TASK: Instruction for the entries that follow: retype exactly the lines from the line with "Task: Click the chart" to the line with "Expand the Samsung", both included, and omit all others.

WORKING DATA:
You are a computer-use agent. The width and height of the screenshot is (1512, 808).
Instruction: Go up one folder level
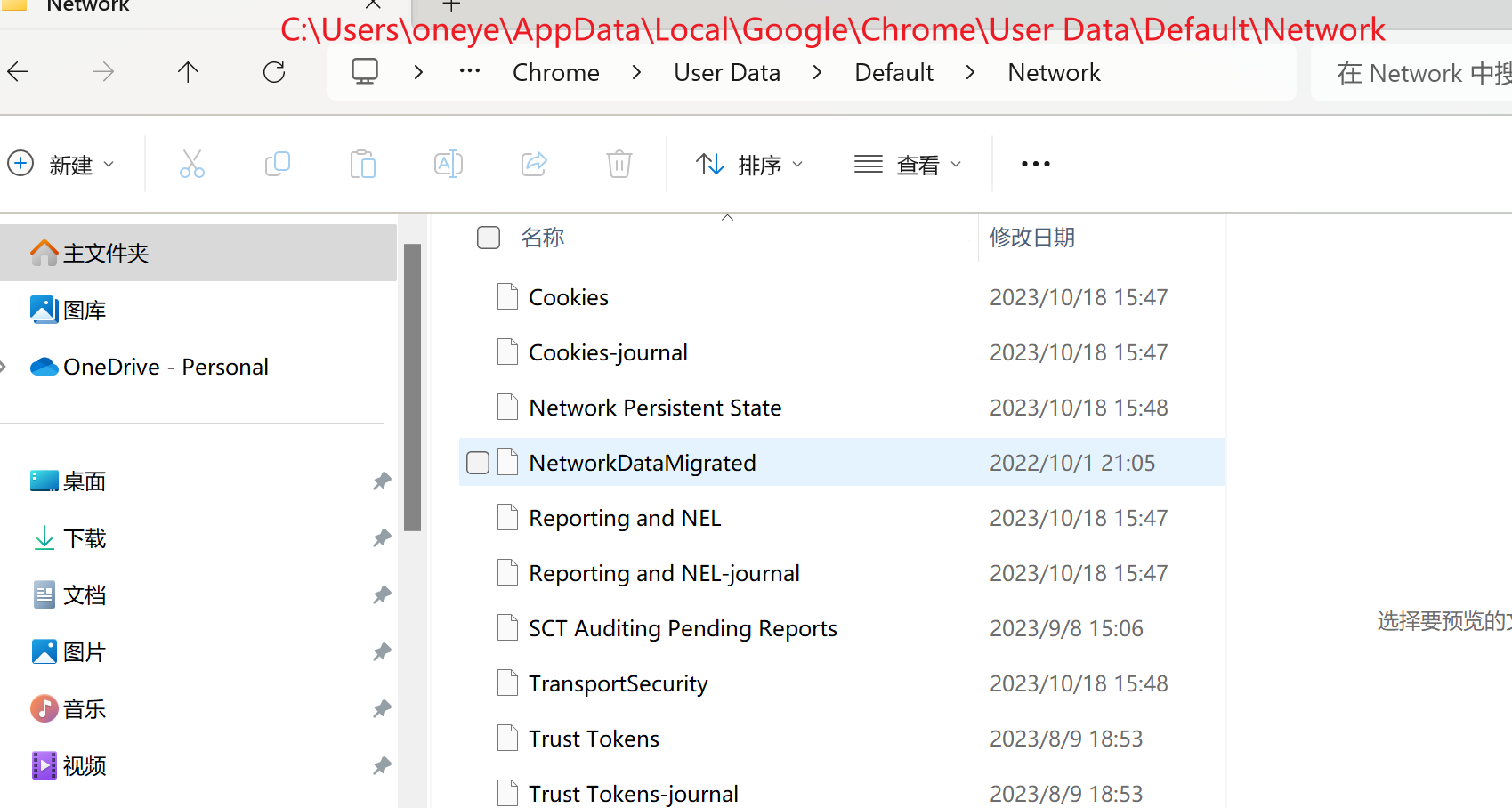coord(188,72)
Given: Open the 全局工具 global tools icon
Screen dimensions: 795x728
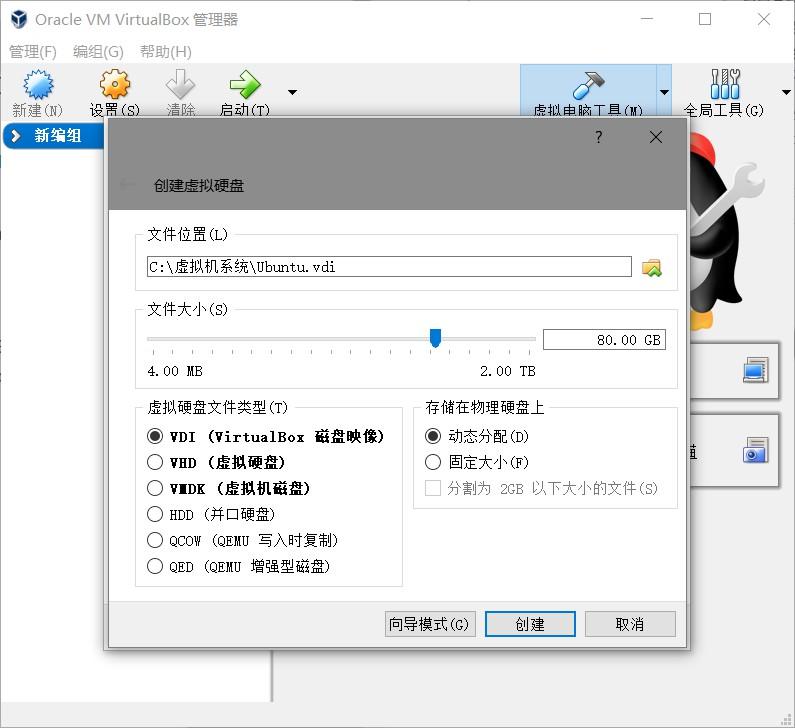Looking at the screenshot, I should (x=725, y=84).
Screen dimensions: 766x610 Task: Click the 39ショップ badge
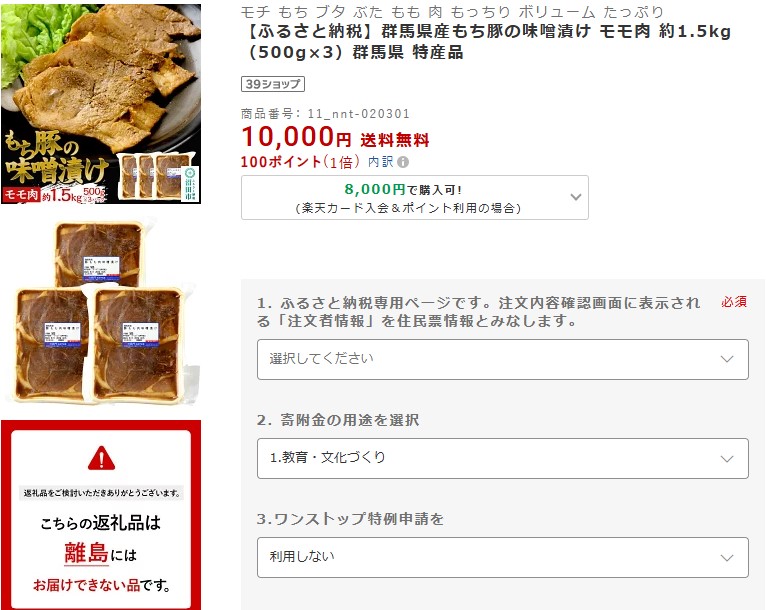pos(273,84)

...

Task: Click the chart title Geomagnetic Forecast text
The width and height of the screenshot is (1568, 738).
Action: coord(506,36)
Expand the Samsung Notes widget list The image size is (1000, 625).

TASK ANSWER:
Task: Click the chart title Geomagnetic Forecast text
The width and height of the screenshot is (1568, 738).
Action: coord(506,36)
Expand the Samsung Notes widget list The image size is (1000, 625).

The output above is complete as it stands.